Data excerpts:
=== Section Start ===

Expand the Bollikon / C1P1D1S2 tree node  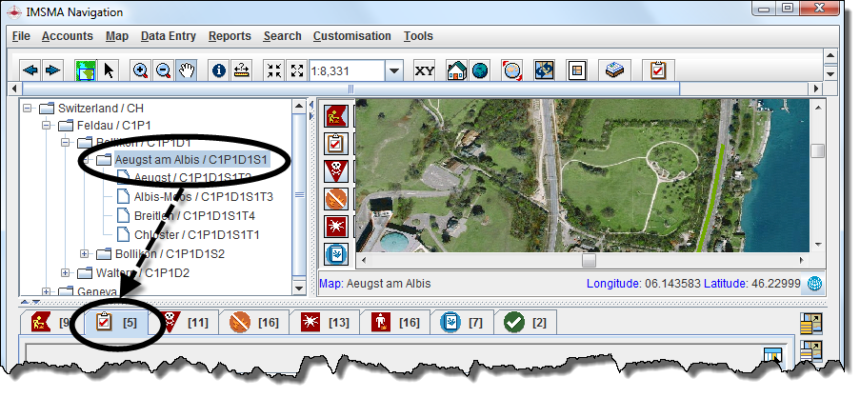pos(85,254)
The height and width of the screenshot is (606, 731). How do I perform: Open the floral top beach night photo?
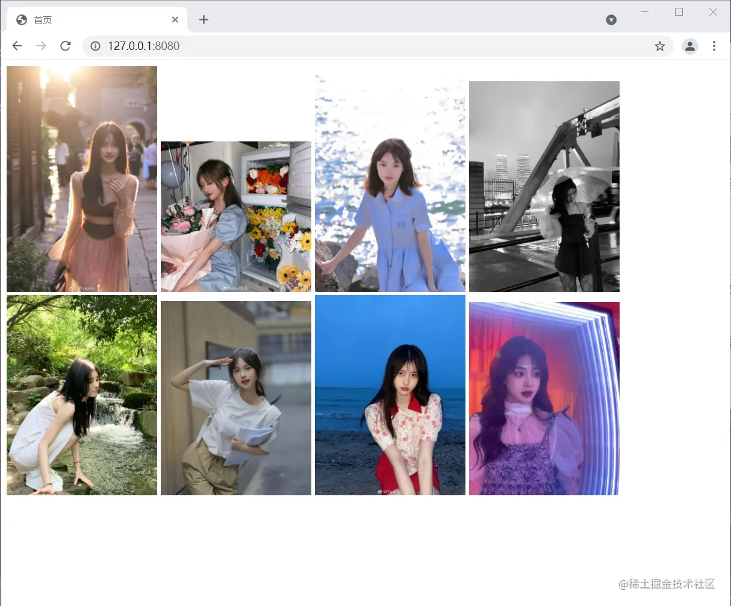coord(390,395)
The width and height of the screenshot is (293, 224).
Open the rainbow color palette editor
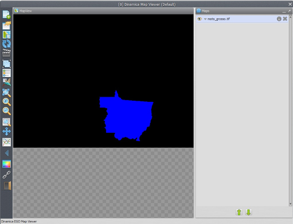pos(7,164)
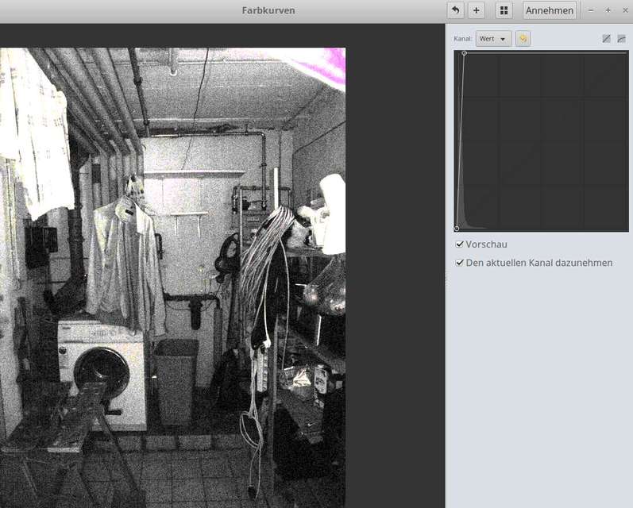This screenshot has width=633, height=508.
Task: Select the logarithmic histogram scale icon
Action: [621, 39]
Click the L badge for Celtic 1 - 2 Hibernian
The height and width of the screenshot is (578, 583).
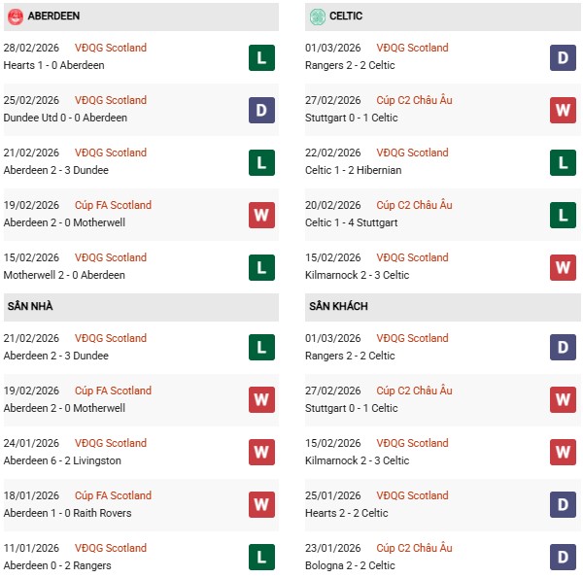pyautogui.click(x=564, y=162)
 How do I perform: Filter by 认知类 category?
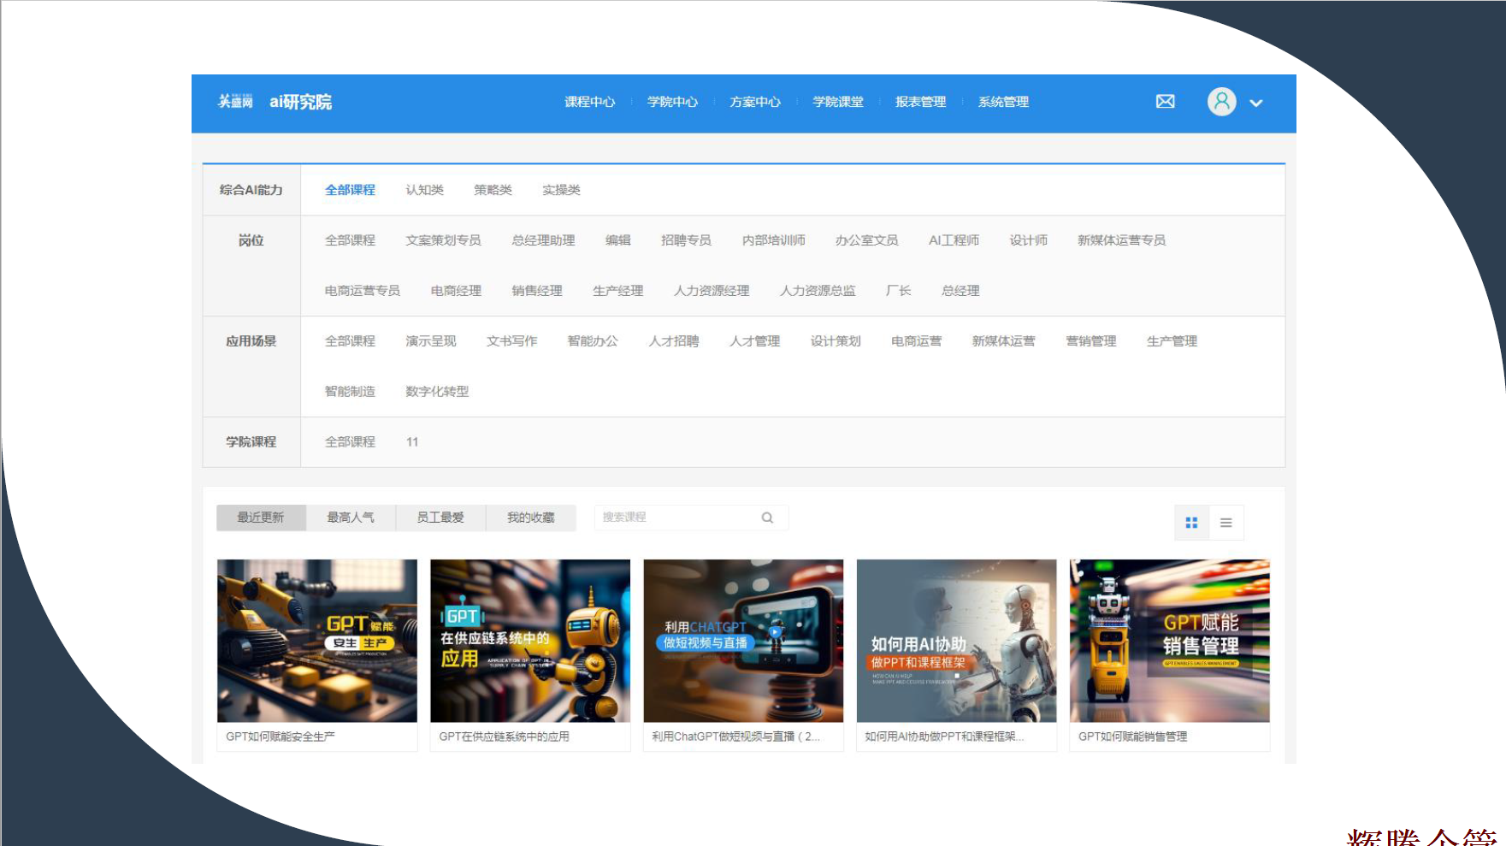(424, 190)
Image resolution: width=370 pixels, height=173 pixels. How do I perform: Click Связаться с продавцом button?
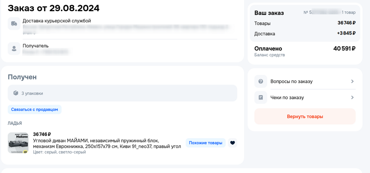tap(35, 110)
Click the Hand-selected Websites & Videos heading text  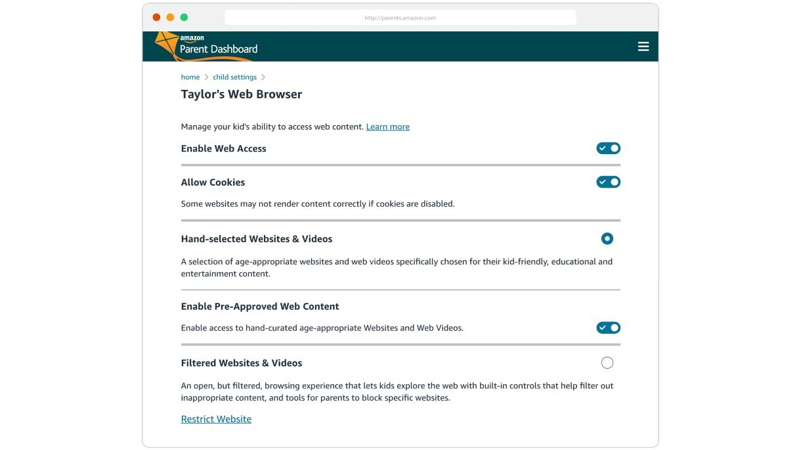tap(257, 239)
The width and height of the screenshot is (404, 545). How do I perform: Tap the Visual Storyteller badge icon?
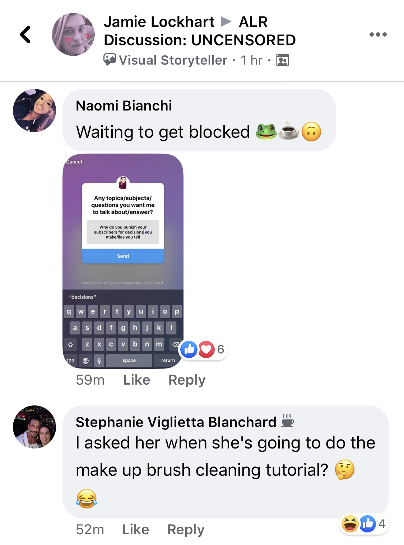[110, 60]
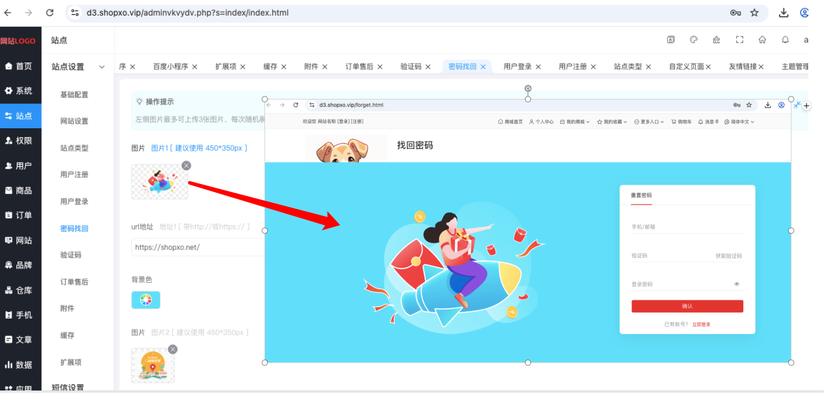
Task: Open 简体中文 language dropdown in preview
Action: coord(739,121)
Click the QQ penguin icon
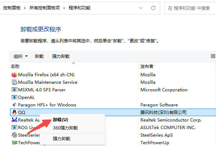The height and width of the screenshot is (146, 216). click(14, 113)
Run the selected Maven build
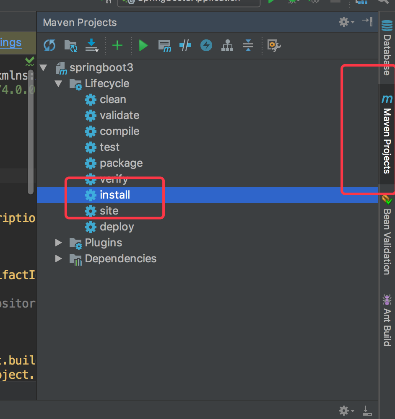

=== Section End ===

TASK GOAL:
Your reply should hold only the lines running from the one with "Click the QQ penguin icon" to the end of the data above, set down exactly, pictures omitted.

WRITTEN SOLUTION:
Click the QQ penguin icon
The height and width of the screenshot is (146, 216). click(14, 113)
Run the selected Maven build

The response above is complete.